### Given entries
──────
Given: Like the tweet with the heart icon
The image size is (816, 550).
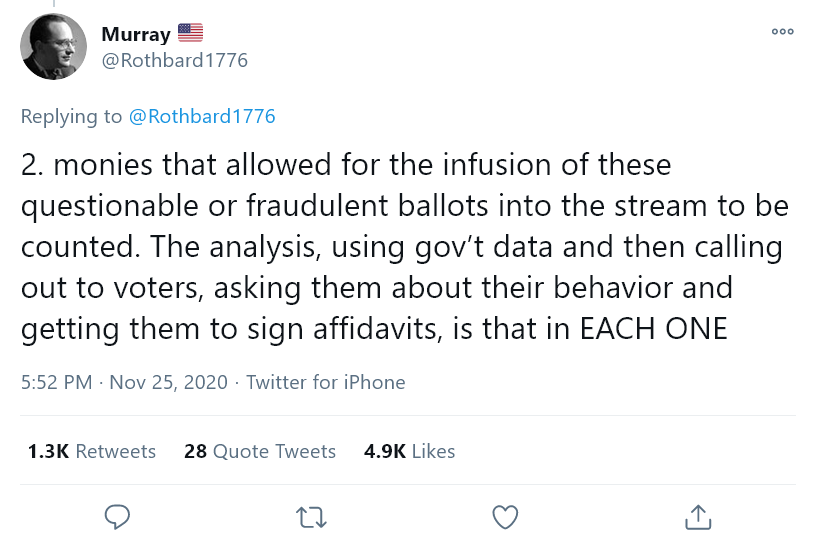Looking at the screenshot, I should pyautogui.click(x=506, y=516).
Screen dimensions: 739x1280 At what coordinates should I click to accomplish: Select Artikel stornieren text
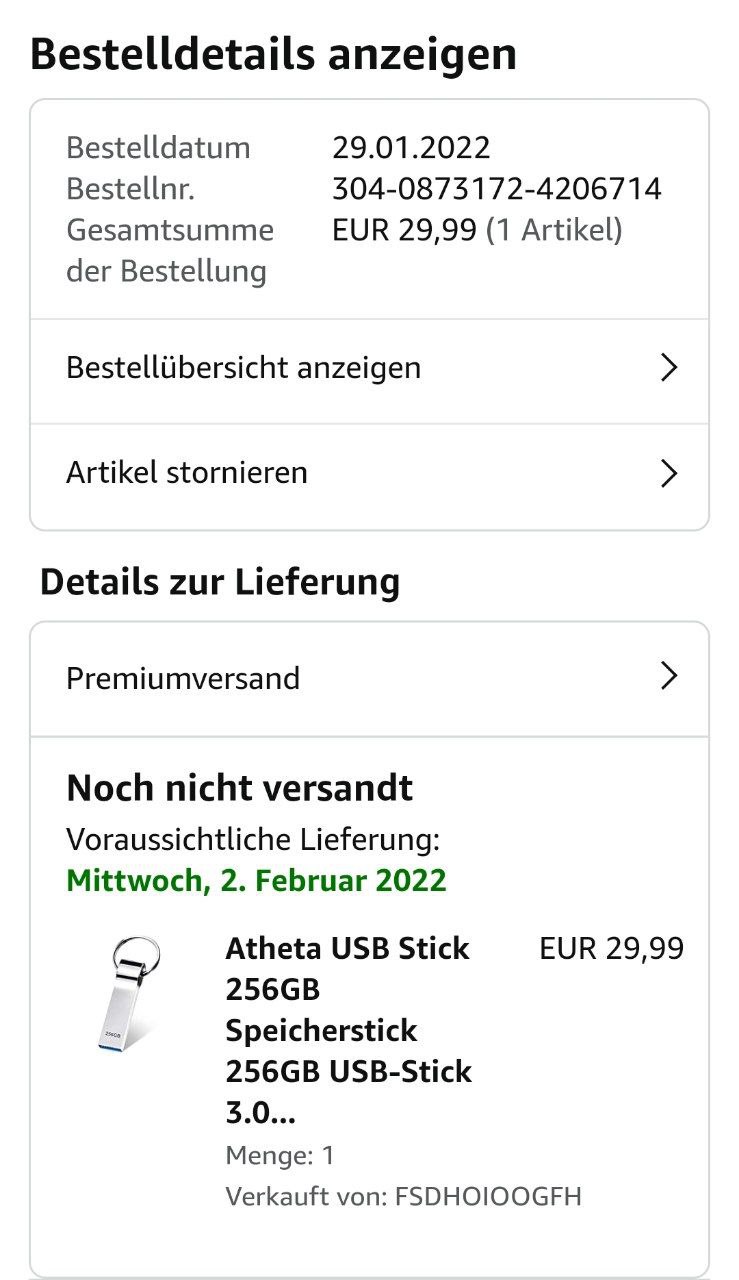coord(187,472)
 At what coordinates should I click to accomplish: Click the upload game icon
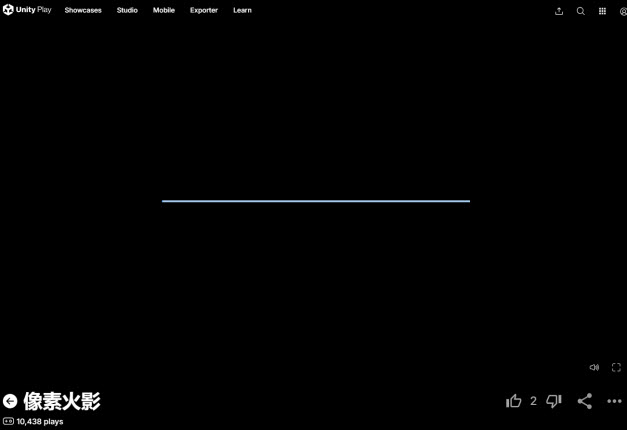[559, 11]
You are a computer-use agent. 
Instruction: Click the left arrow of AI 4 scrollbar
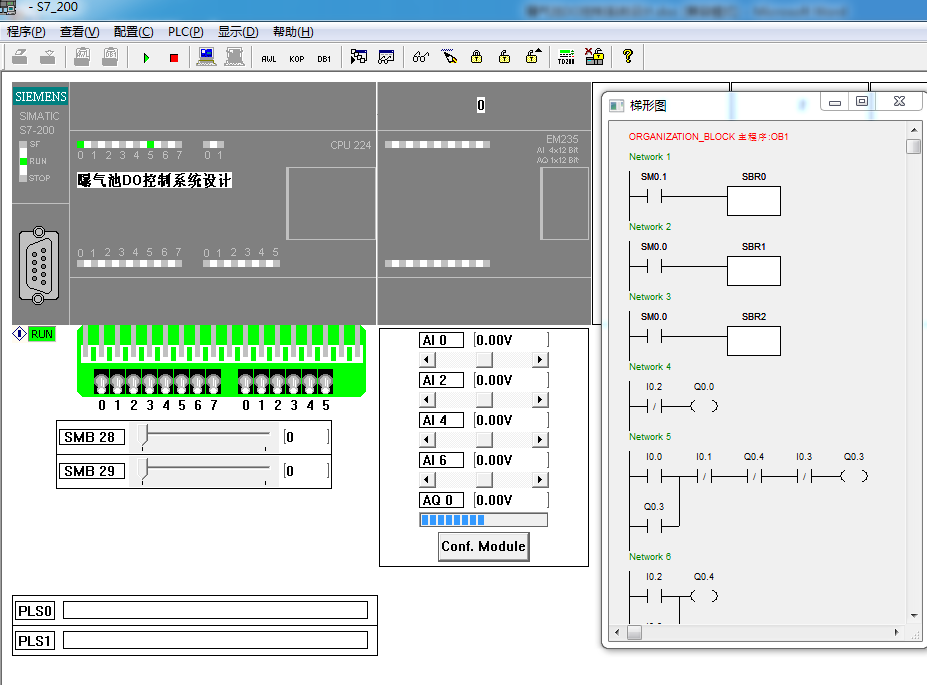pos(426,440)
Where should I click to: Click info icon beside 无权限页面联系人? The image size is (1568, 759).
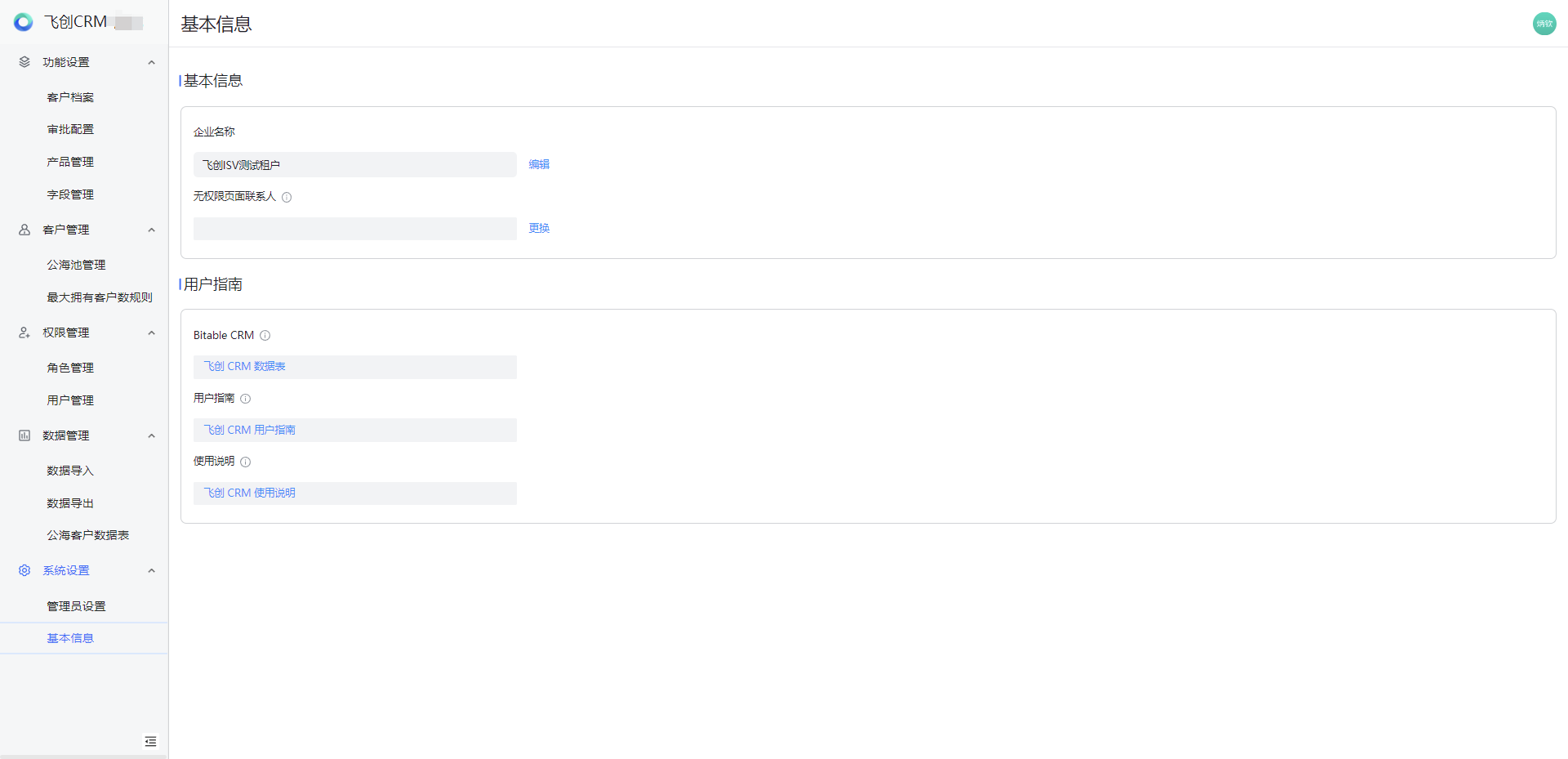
──────
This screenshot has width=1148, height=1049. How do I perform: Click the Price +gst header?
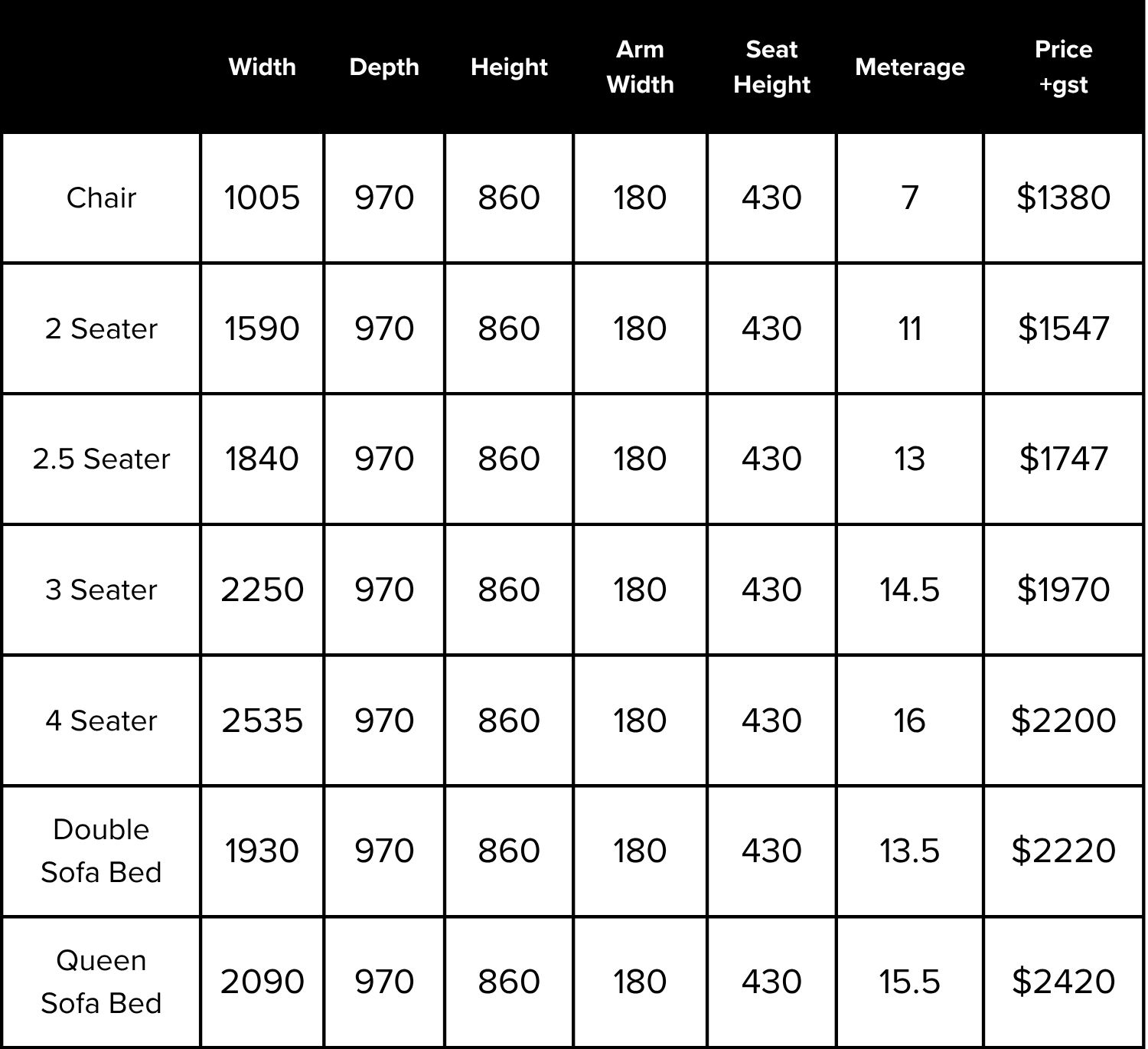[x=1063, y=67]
──────
In the records above, find the line with "You are a computer-use agent." and the line with "Where should I". Write out exactly those lines and every one between, with no pictures and no other lines.

### Expected answer
You are a computer-use agent. 
Instruction: Click the left arrow of AI 4 scrollbar
pos(426,440)
Where should I click to: Click info icon beside 无权限页面联系人? The image size is (1568, 759).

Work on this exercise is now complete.